1. Hypoxic hypoxia is very common. This is caused by flying to a high altitude, but also by anything that decreases the oxygen in the air or stops the lungs from diffusing oxygen properly. When this takes place, there is less than 100% oxygen saturation in the blood. Over 12,500 feet in altitude will generally cause the saturation to drop to a point where the person would start to feel sick or have trouble breathing. Damaged lungs would also put a person at risk for this type of hypoxia, because lungs that have damage cannot transfer oxygen as efficiently as healthy lungs can.

2. Hypemic hypoxia is not caused by the outside air or the lungs, but rather by the blood itself. When the capacity to carry oxygen through the bloodstream is reduced, this type of hypoxia occurs. This can come from anemia, but also from carbon monoxide poisoning. Both of those conditions can be very serious, especially when they cause significant issues with the transfer of oxygen for an extended period of time. It does not matter how much oxygen is available in the air if the blood is not able to correctly transfer the oxygen throughout the body efficiently.

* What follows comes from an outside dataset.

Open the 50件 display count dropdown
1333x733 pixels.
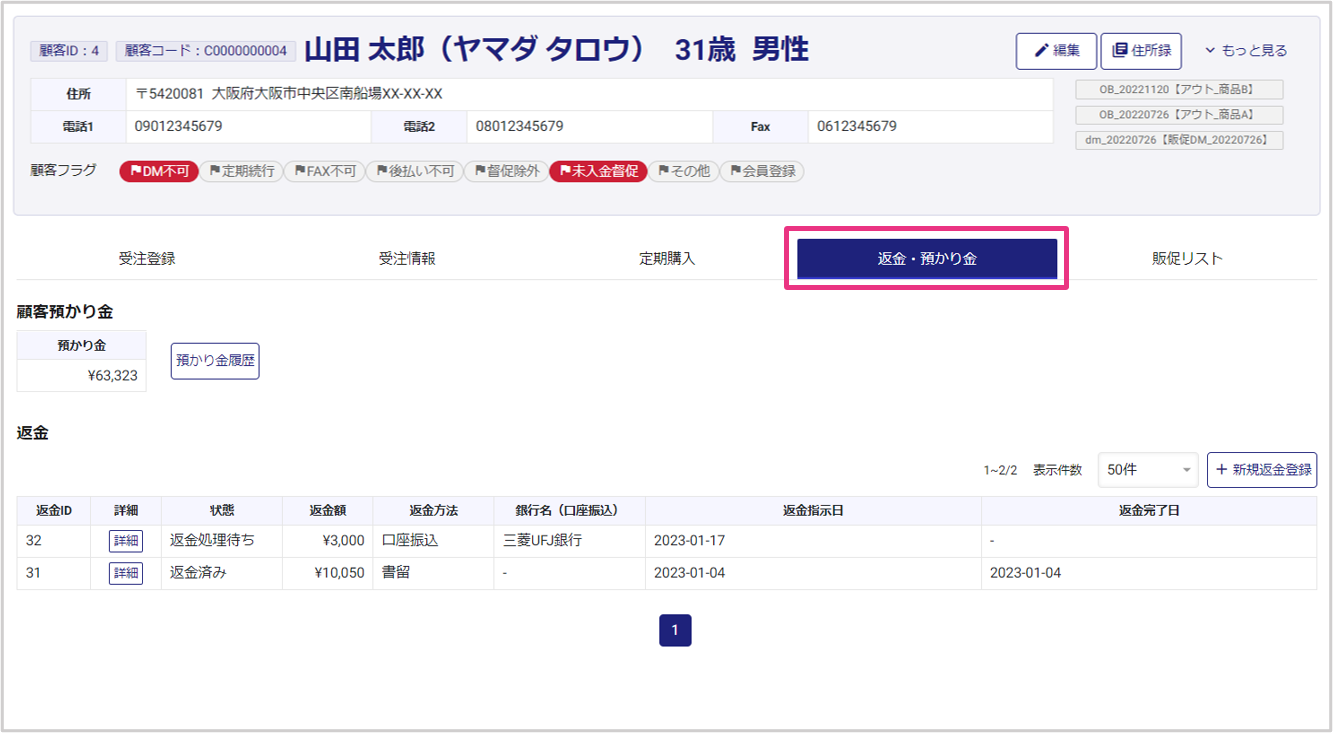(1147, 470)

3. Stagnant hypoxia comes from reduced cardiac output. It can also come from the pooling of the blood during stresses such as those caused by high G. forces. As people get older, the heart often does not pump blood as efficiently. Younger people can also have difficulty if they have a heart condition of some kind that reduces the output of their heart. People who have this type of hypoxia are generally elderly or they have a medical condition they are aware of and that they are managing or treating.

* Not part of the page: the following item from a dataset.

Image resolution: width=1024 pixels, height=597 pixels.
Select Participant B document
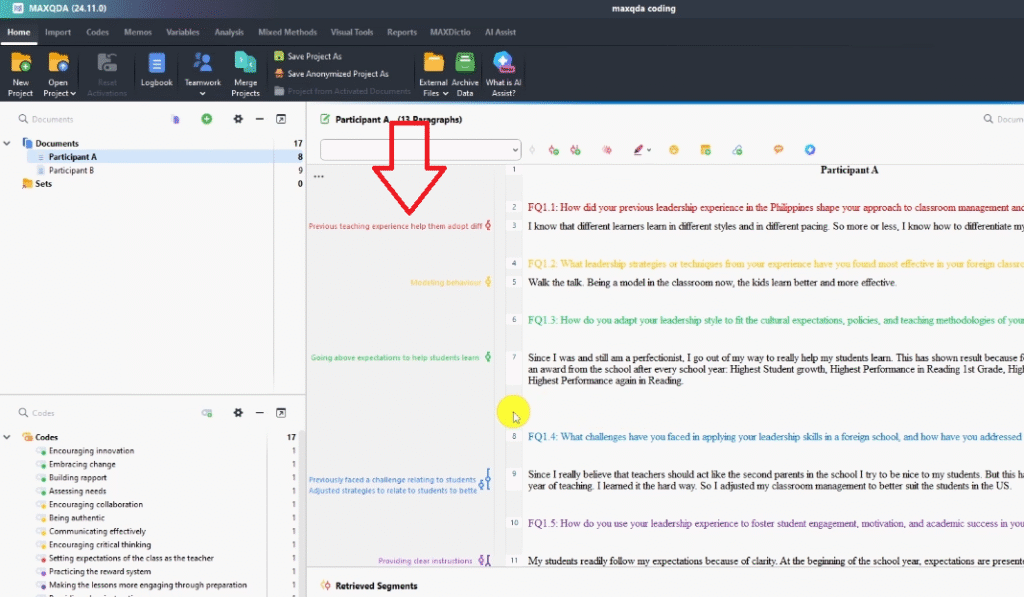71,171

4. Histotoxic hypoxia comes from the cells' inability to accept oxygen from the blood, even though the oxygen is readily available. This can happen with cyanide poisoning, but it can also happen if a person has too much alcohol is his or her bloodstream. When people have alcohol poisoning, they can also become hypoxic. As the alcohol clears the bloodstream, oxygen saturation will return to more normal levels.

Signs and Symptoms

The signs and symptoms of hypoxia are very important to take note of, because they can come on slowly or quickly, depending on the reason for and type of hypoxia in question. For slower onset, which would be seen with altitude sickness, fatigue, headaches, and shortness of breath will be the first symptoms of a problem. Many people who are becoming hypoxic also feel nauseated and euphoric. When they become severely hypoxic or the hypoxia occurs very rapidly, seizures, coma, changes in consciousness levels, and death occur. By the time the issue is realized by others, there might not be an opportunity to help the person who has been experiencing the lack of oxygen without some type of permanent damage to the brain or other organs. Being aware of the symptoms of hypoxia that comes on slowly -- as it does when flying to a high altitude -- is very important because there is time to reverse the problems that start to occur. The earlier the lack of oxygen is noticed, the better the opportunity to descend to a lower altitude or receive supplemental oxygen to avoid hypoxia.

Altitudes and Onset

At sea level, a person's blood is oxygenated at or near 97%. When that same person goes to an altitude of 10,000 feet, the oxygen saturation in the blood drops to 90%. That is still enough for most normal life functions, although people in the medical field want to see a person's oxygen saturation point at or over 93%. At 14,500 feet (on the top of Pike's Peak, for example), the saturation is closer to 80%. That will cause the majority of people to have difficulty breathing, fatigue, nausea, and other symptoms that come along with altitude sickness. At 25,000 feet, oxygen saturation in the blood has dropped all the way to 55% and the person would lose consciousness. A pulse oximeter that clips on a finger is worn by many pilots today in order to see if they are becoming hypoxic.

The main altitude concerns are as follows:

5000 feet -- the retina of the eye will not get as much oxygen as it needs, and vision will be slightly compromised. This will be noticed most often in night vision. It is easier to misinterpret features on the ground, and maps and instruments in the cockpit can also be misread more easily. While most people can still fly safely at that altitude, it is important to be more careful than one would need to be at lower altitudes.